Overfishing isn’t the only threat to marine life. At the same time, we are taking too many fish out of the ocean, we are putting too much plastic waste into it. Plastic products are the ultimate irony. Many are created for a single, short-term use, and then they live on for centuries as trash. And when not managed properly, plastic waste inevitably finds its way into our waterways, and ultimately the ocean. In 2010, an estimated eight million metric tons of plastic waste ended up in the ocean — enough to line up five grocery bags of trash on every foot of coastline in the world. Experts estimate that by 2025 there could be one ton of plastic in the ocean for every three tons of fish. Plastic entangles sea creatures and damages important habitats like coral reefs. It breaks down into non-biodegradable microplastics that are eaten by fish and then eaten by people.
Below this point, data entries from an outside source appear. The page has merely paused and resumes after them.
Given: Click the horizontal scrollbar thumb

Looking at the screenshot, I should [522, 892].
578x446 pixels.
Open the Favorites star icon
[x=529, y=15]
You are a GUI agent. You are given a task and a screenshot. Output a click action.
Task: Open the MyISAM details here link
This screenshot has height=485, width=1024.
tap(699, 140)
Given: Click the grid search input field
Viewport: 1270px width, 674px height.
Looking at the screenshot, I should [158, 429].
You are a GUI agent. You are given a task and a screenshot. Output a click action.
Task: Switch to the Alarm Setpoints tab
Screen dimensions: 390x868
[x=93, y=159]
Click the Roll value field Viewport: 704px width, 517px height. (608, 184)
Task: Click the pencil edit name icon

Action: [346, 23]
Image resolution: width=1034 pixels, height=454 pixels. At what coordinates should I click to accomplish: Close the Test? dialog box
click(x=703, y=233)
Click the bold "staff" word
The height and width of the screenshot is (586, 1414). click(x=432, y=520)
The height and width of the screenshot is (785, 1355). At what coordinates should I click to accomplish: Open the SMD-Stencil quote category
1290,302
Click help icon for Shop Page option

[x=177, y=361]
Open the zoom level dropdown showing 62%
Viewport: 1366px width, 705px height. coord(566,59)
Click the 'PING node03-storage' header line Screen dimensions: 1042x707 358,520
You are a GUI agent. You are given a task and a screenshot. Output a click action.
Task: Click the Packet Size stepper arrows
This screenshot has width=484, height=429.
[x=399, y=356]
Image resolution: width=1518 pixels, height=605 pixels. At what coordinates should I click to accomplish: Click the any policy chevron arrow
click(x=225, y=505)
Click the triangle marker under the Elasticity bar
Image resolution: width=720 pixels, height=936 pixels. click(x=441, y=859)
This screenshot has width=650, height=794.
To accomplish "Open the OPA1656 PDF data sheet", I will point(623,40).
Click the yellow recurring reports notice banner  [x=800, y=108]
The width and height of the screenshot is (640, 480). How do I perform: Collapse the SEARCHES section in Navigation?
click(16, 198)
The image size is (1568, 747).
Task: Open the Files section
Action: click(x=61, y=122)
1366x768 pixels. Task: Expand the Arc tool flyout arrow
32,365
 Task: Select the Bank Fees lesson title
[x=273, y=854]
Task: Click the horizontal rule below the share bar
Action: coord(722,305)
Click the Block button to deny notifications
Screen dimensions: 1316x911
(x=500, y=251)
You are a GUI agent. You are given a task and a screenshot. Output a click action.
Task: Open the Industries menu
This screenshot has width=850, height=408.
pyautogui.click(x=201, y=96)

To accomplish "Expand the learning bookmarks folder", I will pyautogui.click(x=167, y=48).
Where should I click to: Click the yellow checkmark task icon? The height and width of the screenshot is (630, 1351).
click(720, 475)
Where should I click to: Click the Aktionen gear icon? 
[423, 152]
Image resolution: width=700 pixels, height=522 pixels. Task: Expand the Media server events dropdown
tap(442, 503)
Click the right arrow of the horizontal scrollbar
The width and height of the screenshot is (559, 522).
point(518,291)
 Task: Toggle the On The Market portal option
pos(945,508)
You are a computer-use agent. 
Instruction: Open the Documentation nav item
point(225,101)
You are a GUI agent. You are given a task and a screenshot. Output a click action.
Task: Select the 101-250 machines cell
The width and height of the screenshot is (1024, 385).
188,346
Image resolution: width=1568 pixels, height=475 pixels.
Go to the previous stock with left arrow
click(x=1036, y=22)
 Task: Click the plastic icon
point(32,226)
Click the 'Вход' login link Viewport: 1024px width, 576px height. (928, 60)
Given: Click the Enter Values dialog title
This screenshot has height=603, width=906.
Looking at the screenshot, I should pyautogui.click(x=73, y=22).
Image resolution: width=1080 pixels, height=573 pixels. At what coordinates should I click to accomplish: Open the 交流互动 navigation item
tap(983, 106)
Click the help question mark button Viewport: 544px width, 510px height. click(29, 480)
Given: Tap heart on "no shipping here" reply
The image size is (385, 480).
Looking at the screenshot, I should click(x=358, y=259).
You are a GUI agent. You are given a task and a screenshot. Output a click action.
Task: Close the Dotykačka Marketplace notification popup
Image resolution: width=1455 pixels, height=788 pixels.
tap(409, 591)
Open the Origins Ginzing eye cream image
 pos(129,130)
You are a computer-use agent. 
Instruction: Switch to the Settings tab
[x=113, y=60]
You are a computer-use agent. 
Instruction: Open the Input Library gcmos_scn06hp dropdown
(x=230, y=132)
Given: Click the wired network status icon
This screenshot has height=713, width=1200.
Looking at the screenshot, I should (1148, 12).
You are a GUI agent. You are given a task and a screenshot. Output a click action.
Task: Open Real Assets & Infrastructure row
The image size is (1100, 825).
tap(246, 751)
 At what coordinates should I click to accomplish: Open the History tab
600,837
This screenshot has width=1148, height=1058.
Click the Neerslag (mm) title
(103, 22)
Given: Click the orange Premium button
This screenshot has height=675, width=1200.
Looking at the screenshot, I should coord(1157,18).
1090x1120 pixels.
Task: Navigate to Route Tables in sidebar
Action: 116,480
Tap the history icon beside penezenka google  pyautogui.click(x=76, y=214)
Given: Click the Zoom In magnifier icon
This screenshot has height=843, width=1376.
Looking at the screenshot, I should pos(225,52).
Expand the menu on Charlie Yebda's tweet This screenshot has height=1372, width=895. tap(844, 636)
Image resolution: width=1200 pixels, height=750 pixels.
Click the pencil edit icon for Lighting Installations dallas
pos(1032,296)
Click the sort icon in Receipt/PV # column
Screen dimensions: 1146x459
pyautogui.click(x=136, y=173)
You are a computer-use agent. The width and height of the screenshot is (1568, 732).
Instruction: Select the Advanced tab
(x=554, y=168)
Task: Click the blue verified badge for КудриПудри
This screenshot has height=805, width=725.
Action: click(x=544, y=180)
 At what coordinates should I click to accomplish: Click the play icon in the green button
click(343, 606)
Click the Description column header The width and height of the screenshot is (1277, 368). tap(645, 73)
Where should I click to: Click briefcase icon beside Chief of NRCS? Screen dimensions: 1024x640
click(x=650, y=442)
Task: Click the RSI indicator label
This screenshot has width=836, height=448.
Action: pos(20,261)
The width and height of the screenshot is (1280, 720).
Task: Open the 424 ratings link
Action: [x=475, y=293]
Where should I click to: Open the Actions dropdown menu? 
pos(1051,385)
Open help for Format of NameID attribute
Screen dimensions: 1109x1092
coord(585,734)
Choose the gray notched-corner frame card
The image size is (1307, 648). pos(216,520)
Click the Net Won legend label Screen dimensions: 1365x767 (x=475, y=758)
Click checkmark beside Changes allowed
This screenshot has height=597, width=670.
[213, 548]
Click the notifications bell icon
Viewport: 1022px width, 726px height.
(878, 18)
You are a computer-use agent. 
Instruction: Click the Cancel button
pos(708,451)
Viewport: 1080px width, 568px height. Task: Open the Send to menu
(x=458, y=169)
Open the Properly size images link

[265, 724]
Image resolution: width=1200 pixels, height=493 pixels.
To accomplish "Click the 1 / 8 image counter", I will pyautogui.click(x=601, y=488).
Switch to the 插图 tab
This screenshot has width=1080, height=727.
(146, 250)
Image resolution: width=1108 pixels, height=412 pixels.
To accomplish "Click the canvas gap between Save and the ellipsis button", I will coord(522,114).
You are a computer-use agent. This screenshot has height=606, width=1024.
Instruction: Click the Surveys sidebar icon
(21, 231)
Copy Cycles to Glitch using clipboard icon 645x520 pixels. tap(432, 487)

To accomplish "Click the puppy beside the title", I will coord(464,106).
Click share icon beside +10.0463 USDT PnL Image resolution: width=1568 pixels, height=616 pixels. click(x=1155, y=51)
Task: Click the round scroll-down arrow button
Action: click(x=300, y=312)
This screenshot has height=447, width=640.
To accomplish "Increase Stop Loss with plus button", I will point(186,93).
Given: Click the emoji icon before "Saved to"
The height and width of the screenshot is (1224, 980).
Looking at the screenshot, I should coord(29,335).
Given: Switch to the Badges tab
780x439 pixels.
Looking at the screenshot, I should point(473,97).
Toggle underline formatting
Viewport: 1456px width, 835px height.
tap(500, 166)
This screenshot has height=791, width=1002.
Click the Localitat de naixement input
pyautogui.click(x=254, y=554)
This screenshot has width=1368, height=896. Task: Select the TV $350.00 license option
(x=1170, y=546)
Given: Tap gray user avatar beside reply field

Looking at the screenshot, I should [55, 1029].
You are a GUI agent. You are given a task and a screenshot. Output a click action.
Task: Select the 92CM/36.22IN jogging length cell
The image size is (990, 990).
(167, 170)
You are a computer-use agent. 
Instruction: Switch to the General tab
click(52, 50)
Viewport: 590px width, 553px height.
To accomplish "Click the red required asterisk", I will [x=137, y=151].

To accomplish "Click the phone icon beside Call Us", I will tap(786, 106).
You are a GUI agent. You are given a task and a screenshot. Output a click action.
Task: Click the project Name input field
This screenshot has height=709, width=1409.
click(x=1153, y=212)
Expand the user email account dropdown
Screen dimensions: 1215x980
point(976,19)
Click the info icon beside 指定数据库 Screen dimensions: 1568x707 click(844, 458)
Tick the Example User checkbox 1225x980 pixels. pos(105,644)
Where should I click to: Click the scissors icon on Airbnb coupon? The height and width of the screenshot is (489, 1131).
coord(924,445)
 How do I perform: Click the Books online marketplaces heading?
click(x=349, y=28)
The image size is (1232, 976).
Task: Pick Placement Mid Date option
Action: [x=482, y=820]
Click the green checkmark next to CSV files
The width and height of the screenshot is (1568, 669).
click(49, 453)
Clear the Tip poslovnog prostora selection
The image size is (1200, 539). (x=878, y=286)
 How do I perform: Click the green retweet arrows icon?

Plastic waste in the ocean is a problem we know how to solve. We need to reduce the amount of plastic waste we produce; improve systems for waste collection and management; and reuse and recycle plastics whenever possible. Waste-to-energy projects and recycling innovations hold great promise. Discarded fishing nets are being recycled into skateboards and jeans. Companies are looking at ways to reduce plastic packaging in the near term and in the long term create a “circular economy” where all the parts of a product and its packaging can be reused.

Besides adding plastic waste into the ocean, we are also adding carbon, which is changing the ocean’s chemistry. The ocean has absorbed about 30 percent of all carbon dioxide released into the atmosphere since the beginning of the industrial revolution, which has caused the ocean to be about 26 percent more acidic than it was in pre-industrial times. The rapid rate of carbon dioxide uptake by the ocean means that its chemistry is changing 10 times faster than at any other time in the past 50 million years.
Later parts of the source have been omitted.